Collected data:
+++++

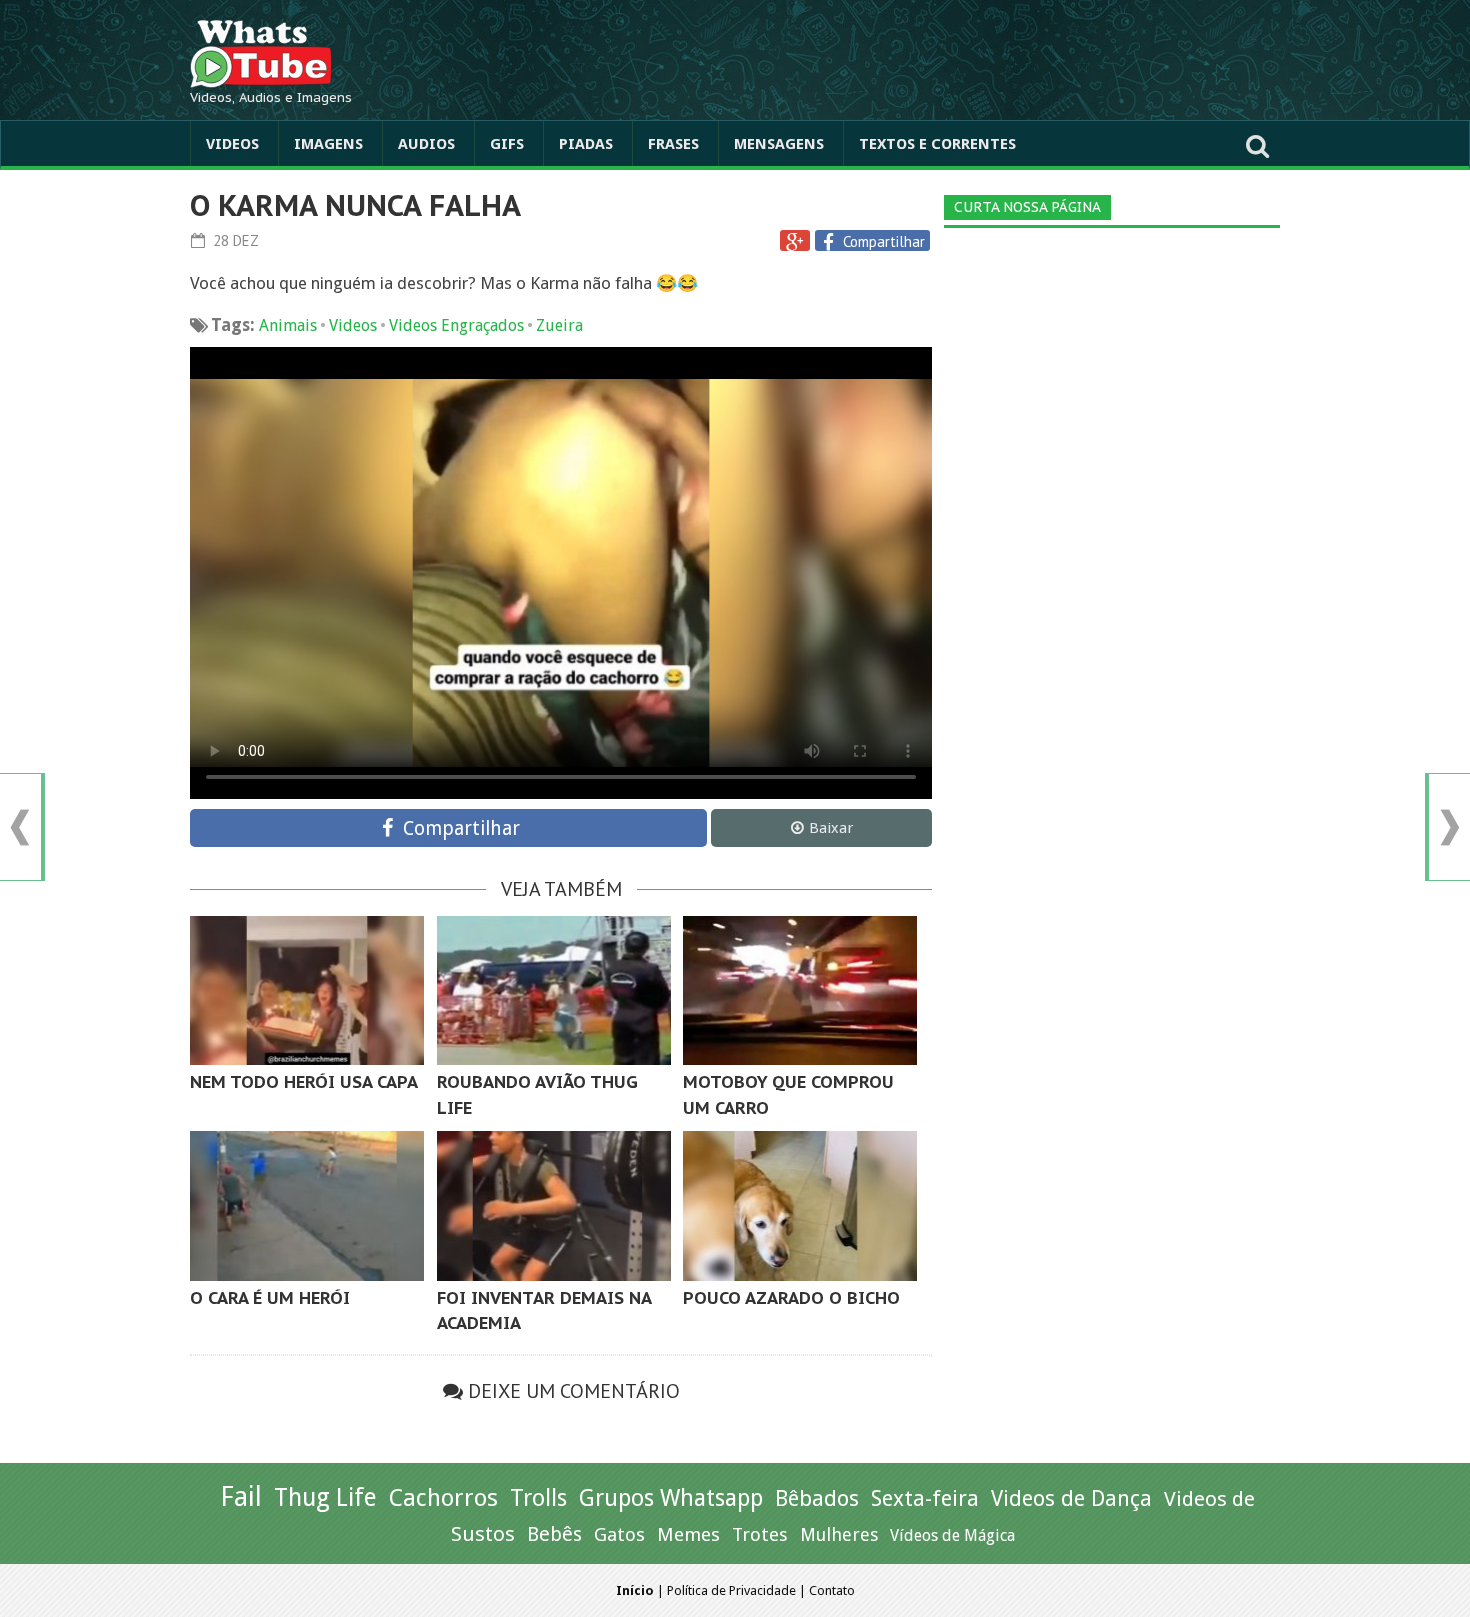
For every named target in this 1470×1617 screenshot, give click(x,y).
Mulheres (839, 1534)
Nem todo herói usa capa (304, 1082)
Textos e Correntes (937, 144)
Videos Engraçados (456, 325)
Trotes (760, 1534)
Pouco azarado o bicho (791, 1298)
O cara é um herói (270, 1298)
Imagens (328, 144)
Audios (426, 144)
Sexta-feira (925, 1498)
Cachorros (443, 1498)
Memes (688, 1534)
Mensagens (779, 144)
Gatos (619, 1534)
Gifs (507, 144)
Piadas (586, 144)
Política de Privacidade (731, 1590)
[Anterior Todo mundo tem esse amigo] (20, 827)
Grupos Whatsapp (671, 1498)
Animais (288, 325)
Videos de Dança (1071, 1498)
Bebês (554, 1534)
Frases (673, 144)
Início (635, 1590)
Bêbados (817, 1498)
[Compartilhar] (831, 242)
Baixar (831, 828)
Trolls (538, 1498)
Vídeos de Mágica (952, 1535)
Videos (232, 144)
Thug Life (325, 1497)
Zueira (559, 325)
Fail (241, 1496)
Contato (832, 1590)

+++++

◆ What the exercise asks: Copy exactly the lines from the one containing "Pouco azarado o bicho (791, 1298)" through the last line of the records, both included, and nothing else.

◆ Response area:
Pouco azarado o bicho (791, 1298)
O cara é um herói (270, 1298)
Imagens (328, 144)
Audios (426, 144)
Sexta-feira (925, 1498)
Cachorros (443, 1498)
Memes (688, 1534)
Mensagens (779, 144)
Gatos (619, 1534)
Gifs (507, 144)
Piadas (586, 144)
Política de Privacidade (731, 1590)
[Anterior Todo mundo tem esse amigo] (20, 827)
Grupos Whatsapp (671, 1498)
Animais (288, 325)
Videos de Dança (1071, 1498)
Bebês (554, 1534)
Frases (673, 144)
Início (635, 1590)
Bêbados (817, 1498)
[Compartilhar] (831, 242)
Baixar (831, 828)
Trolls (538, 1498)
Vídeos de Mágica (952, 1535)
Videos (232, 144)
Thug Life (325, 1497)
Zueira (559, 325)
Fail (241, 1496)
Contato (832, 1590)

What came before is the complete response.